ANDRE KOSTERS / LUSA

Adalberto Campos Fernandes terá pensado que “as circunstâncias de anestesia que o país atravessa faria com que os médicos não fizessem greve”, aponta Jorge Roque da Cunha, secretário-geral do Sindicato Independente dos Médicos

Adalberto Campos Fernandes, o ministro da Saúde, disse, na semana passada, que compreendia as reivindicações dos médicos, a quando da greve de dois dias que paralisou serviços hospitalares por todo o país. Mas o secretário-geral do Sindicato Independente dos Médicos (SIM), Jorge Roque da Cunha, esperava mais da sua ação.
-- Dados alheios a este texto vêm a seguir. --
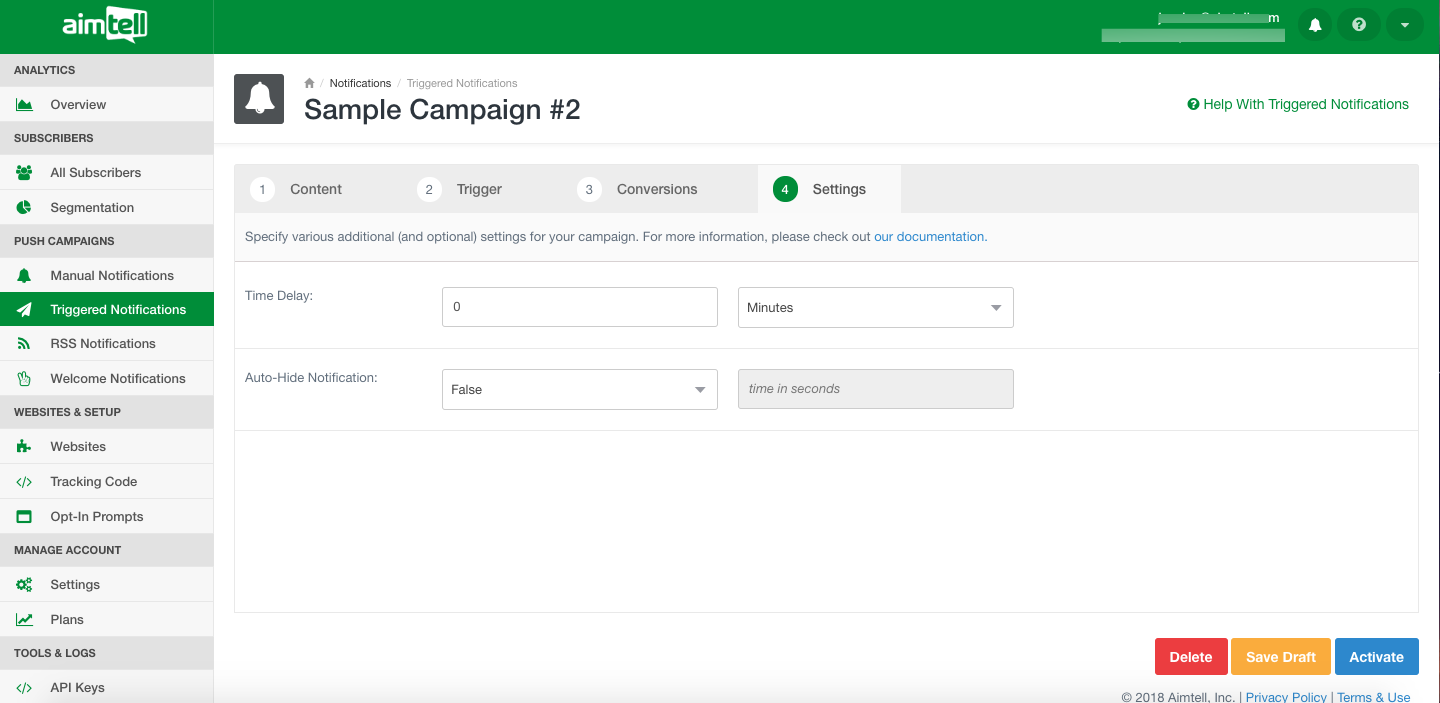Click the home icon in breadcrumb
The image size is (1440, 703).
pyautogui.click(x=310, y=83)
Mais política, mais margem de manobra para conseguir meios para a sua tutela.

Em entrevista à “Antena 1” esta quinta-feira, Roque da Cunha confessa-se “desapontado com o ministro da Saúde” porque apesar do “chá e simpatia e conhecimento profundo do sector”, pensou que este “tivesse uma capacidade e uma força política maior junto do Primeiro-Ministro e do ministro das Finanças”.

Para Roque da Cunha, talvez Adalberto Campos tenha “alguma dificuldade de negociação com o ministro das Finanças”, mas não se quis alongar nesse argumento, pois “não quer fragilizar o ministro”.

Quanto à greve da semana passada, o líder sindical diz que Adalberto Campos Fernandes terá pensado que “as circunstâncias de anestesia que o país atravessa faria com que os médicos não fizessem greve”.

Após a reunião entre os dois, Adalberto Campos terá garantido que as principais exigências do sindicato para o Serviço Nacional de Saúde seriam implementadas até ao final da legislatura.

Mesmo assim, Roque da Cunha disse à “Antena 1” não garantir que “não haja nova greve” dos médicos ainda nesta legislatura.